Alors que la population carcérale bat chaque mois de nouveaux records, une petite musique se fait entendre de manière lancinante : la situation devrait encore s’aggraver avec les Jeux olympiques 2024. La Direction de l’administration pénitentiaire le dit sans tabou : il faut s’attendre à une forte augmentation des incarcérations en amont des jeux, et les directeurs des prisons franciliennes ont été invités à s’y préparer.
Sans surprise au vu des enjeux – plus de 15 millions de touristes sont attendus à l’été 2024 – les JO devraient en effet être l’occasion du déploiement d’un arsenal sécuritaire sans précédent. Ainsi, la loi relative aux Jeux olympiques et paralympiques adoptée au printemps prévoit-elle la possibilité de recourir à la vidéosurveillance algorithmique, franchissant un cap inédit et probablement irréversible dans l’utilisation de l’intelligence artificielle à des fins de surveillance des populations. Mais au-delà de la sécurité des visiteurs et des athlètes, les JO sont aussi et surtout une question d’image. Pour que la fête soit belle, il faut éloigner les indésirables de l’espace public. Le phénomène n’est pas nouveau : on se souvient qu’en 1984 déjà, une loi interdisant de dormir dans la rue avait été promulguée en marge des JO d’Atlanta. À Paris, le ministère de l’Intérieur a lancé dès l’automne 2022 un Plan zéro délinquance sur l’ensemble des territoires qui accueilleront les jeux. C’est la délinquance de rue qui est visée : occupation illégale de l’espace public, vente à la sauvette, petits trafics avec, au programme, « une montée en puissance » des opérations policières d’ici l’été 2024, annonce la place Beauvau.
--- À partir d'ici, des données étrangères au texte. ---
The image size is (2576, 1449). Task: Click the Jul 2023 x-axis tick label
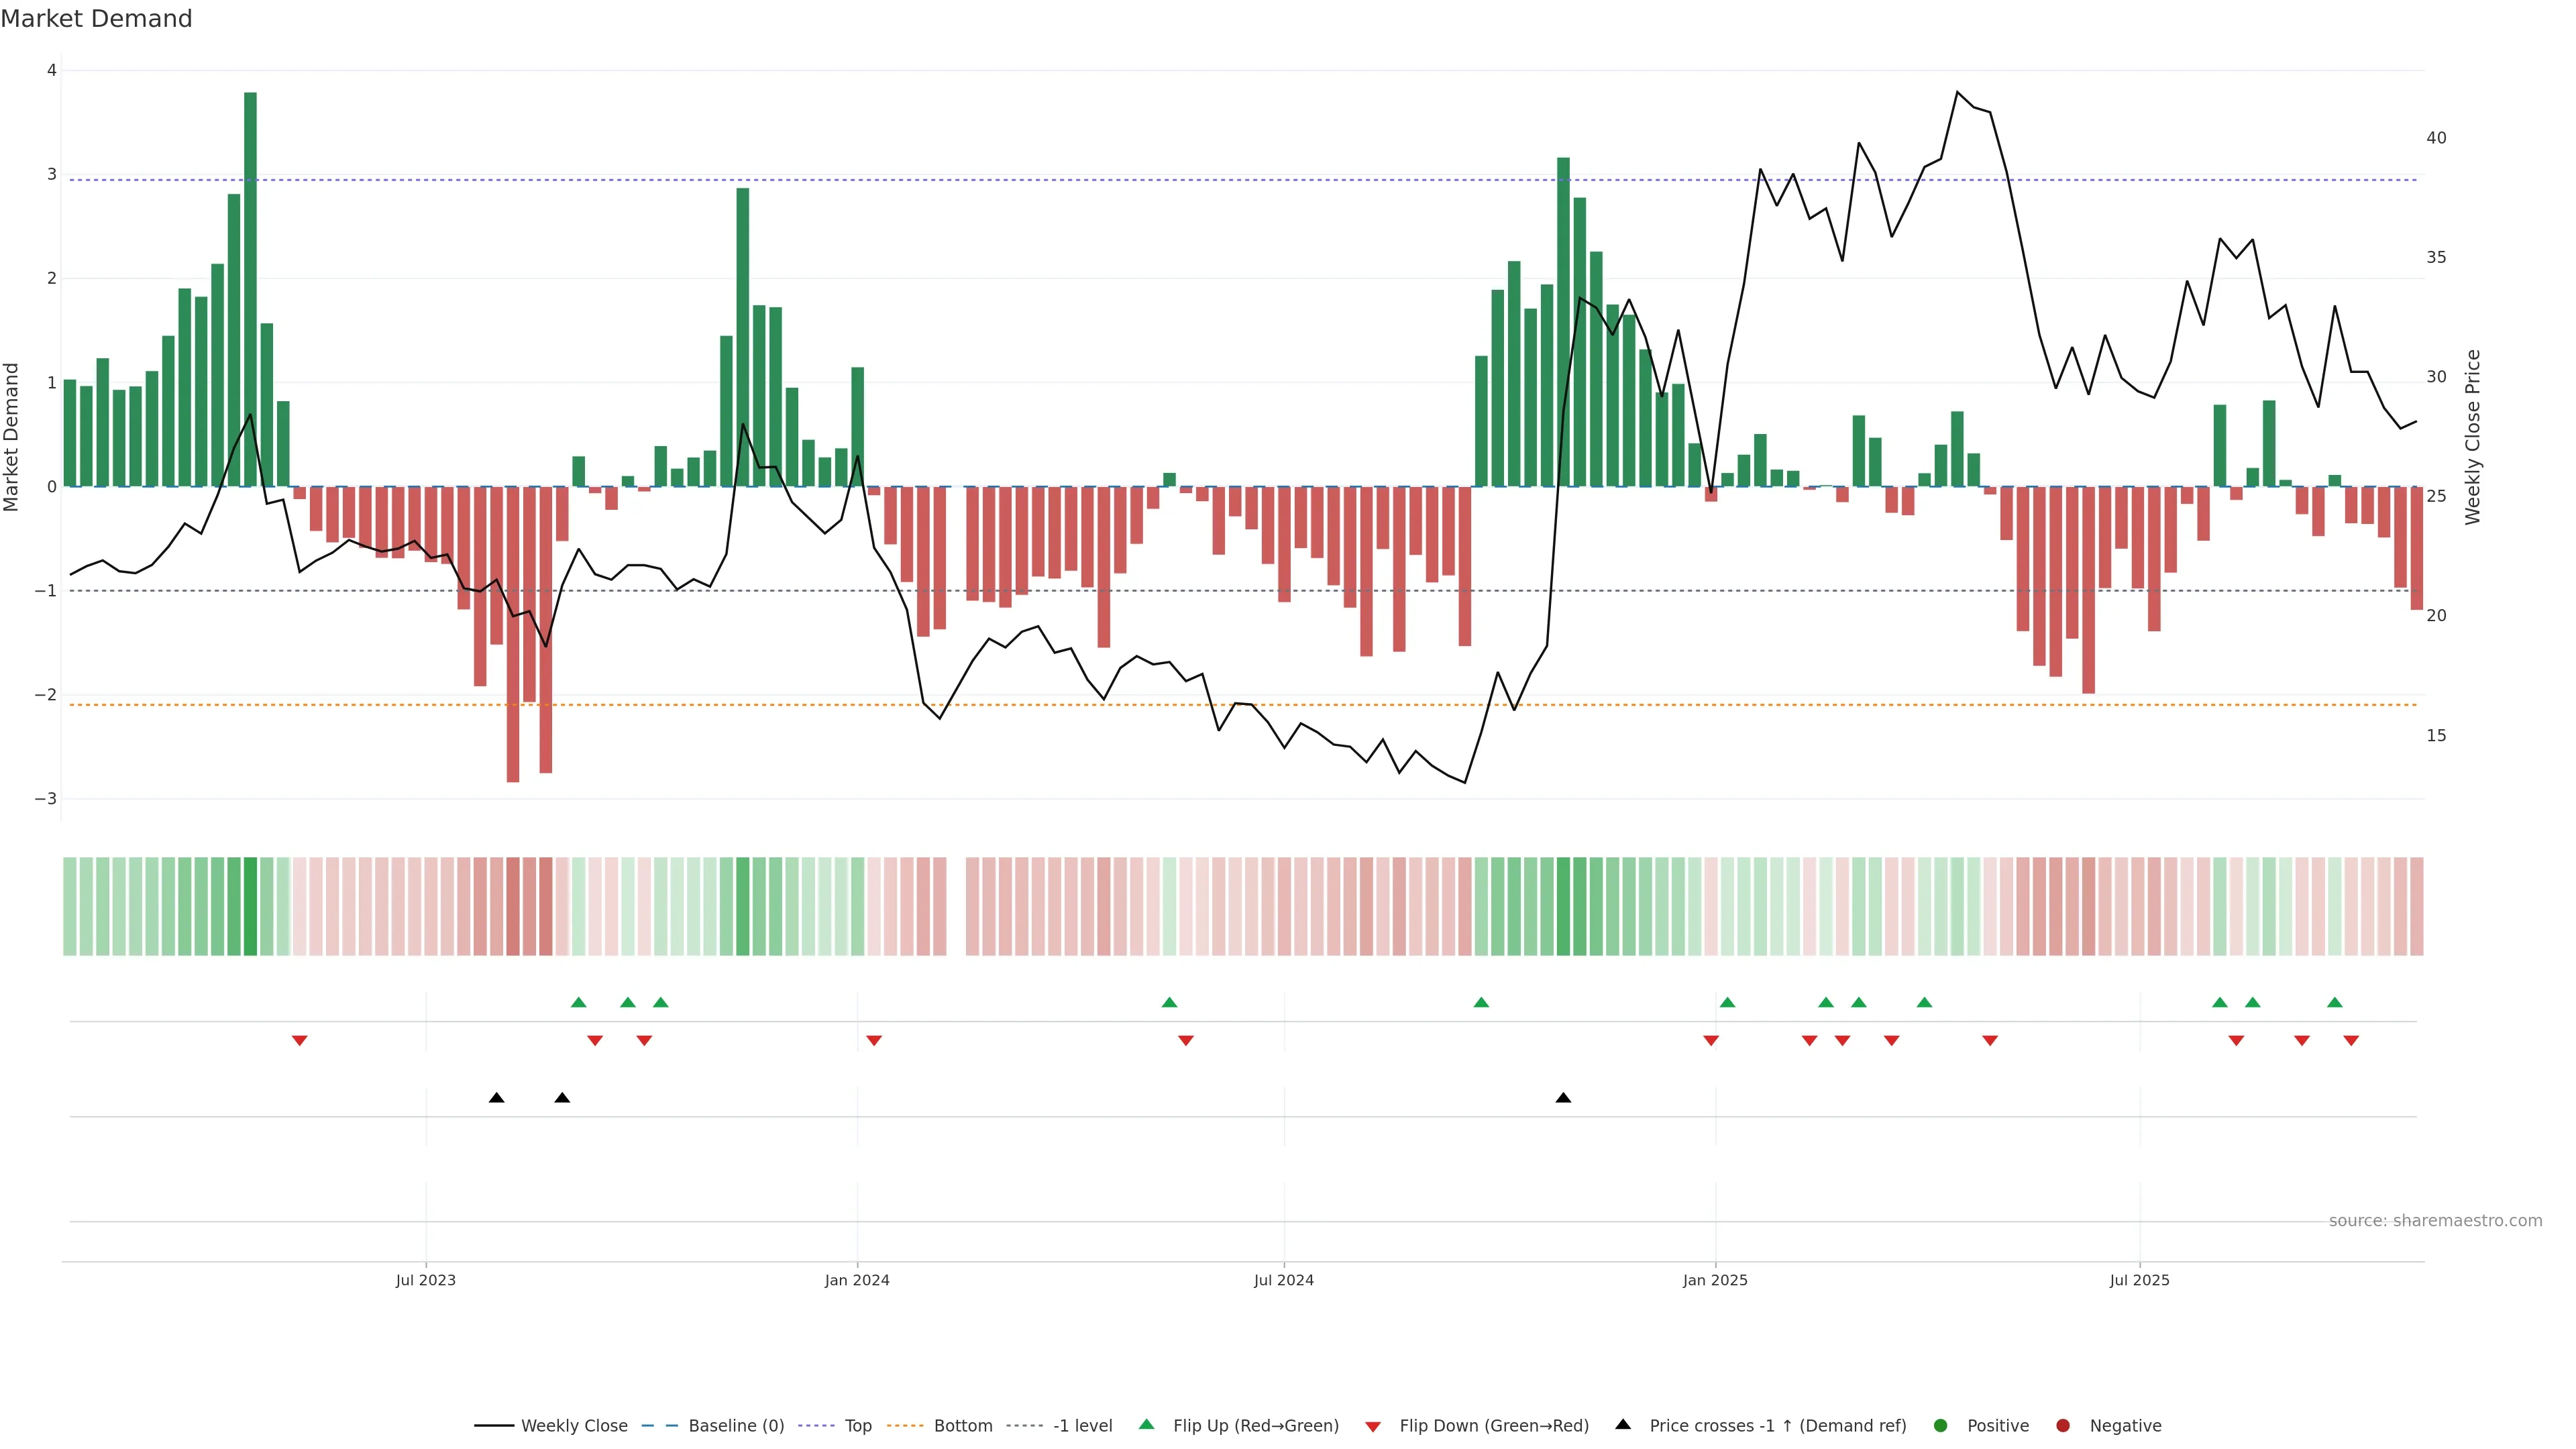pyautogui.click(x=426, y=1280)
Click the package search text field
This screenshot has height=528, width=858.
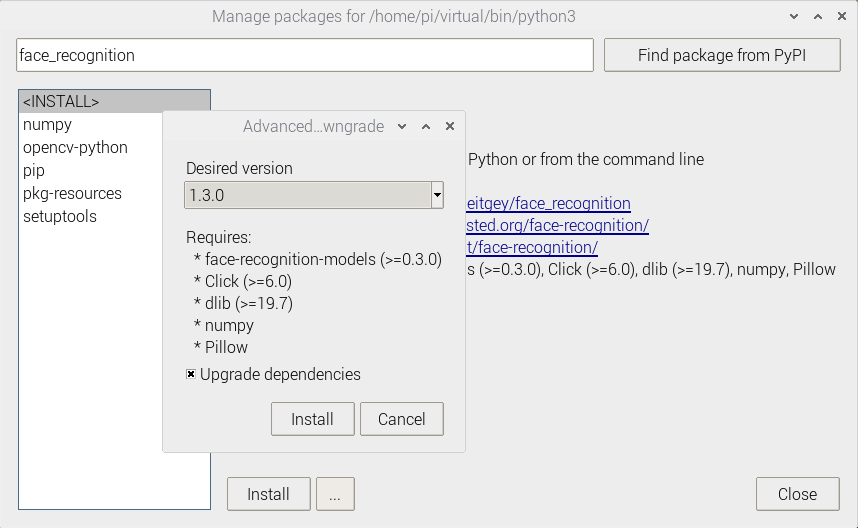305,56
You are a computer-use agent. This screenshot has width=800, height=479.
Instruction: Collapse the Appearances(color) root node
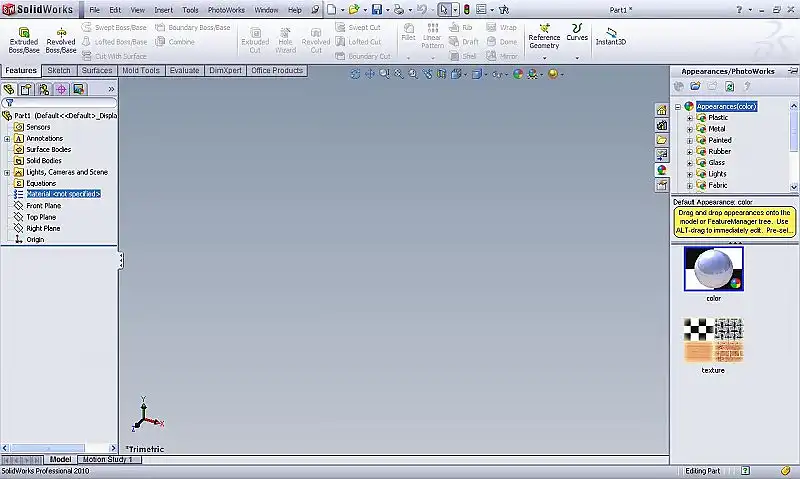[678, 106]
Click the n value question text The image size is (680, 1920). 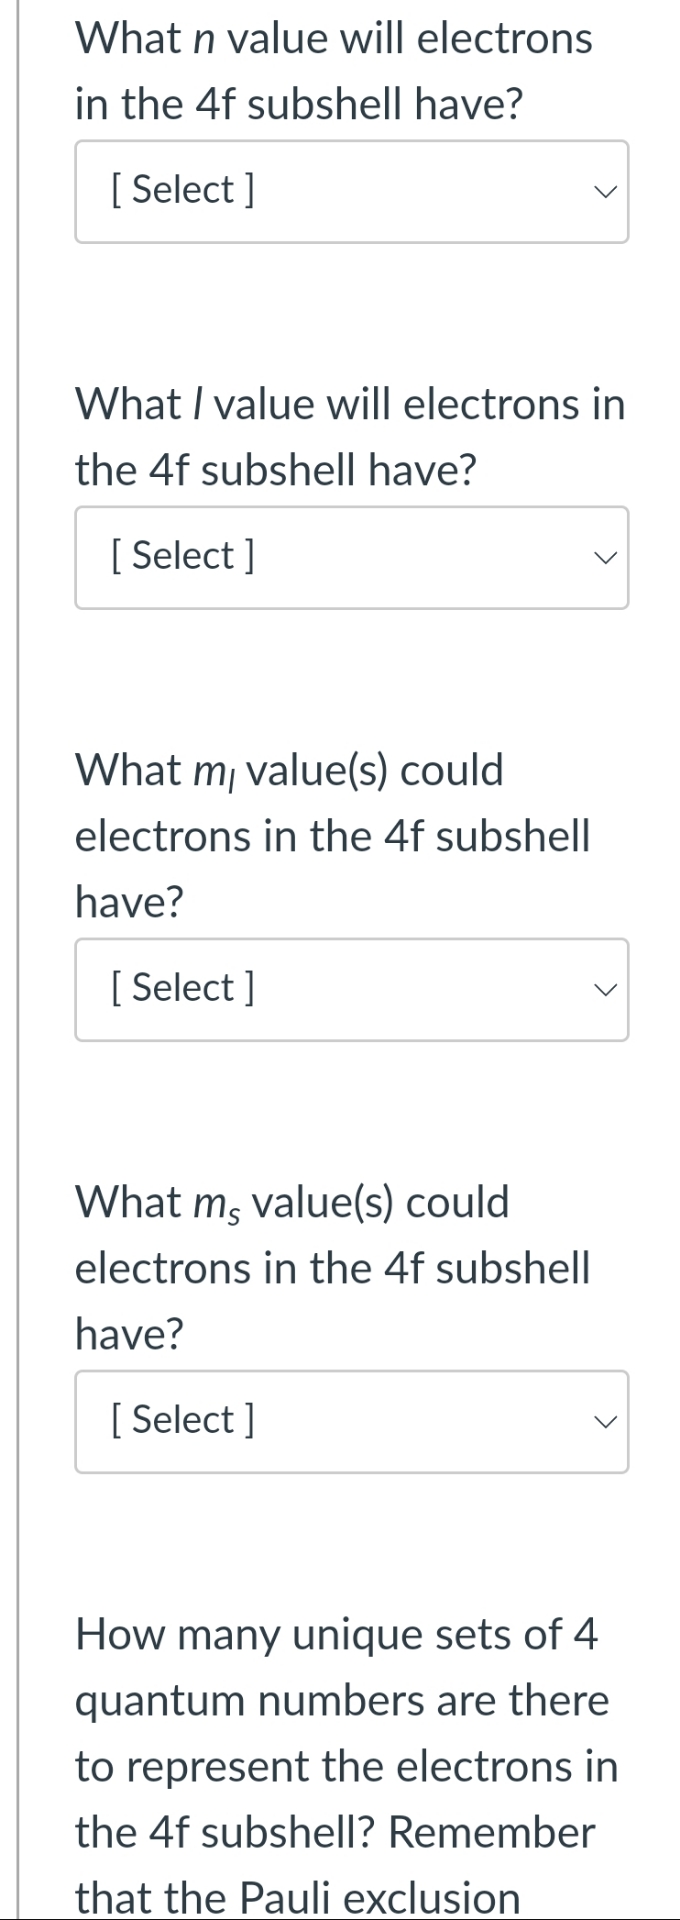click(330, 70)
Et par voie de conséquence une intensification des arrestations, des gardes à vues et des poursuites. Pour traiter cet afflux de dossiers, il est prévu que les juridictions – déjà saturées – multiplient les audiences de comparution immédiate, incarnation d’une justice d’abattage qui finit pour sept affaires sur dix, par un envoi à la case prison.
À l’heure où la France des banlieues se révolte, il est à craindre que les JO ne contribuent à aggraver encore la fracture sociale. Dans tous les cas, on est bien loin du but revendiqué par la charte olympique de « mettre le sport au service du développement harmonieux de l’humanité en vue de promouvoir une société pacifique, soucieuse de préserver la dignité humaine ».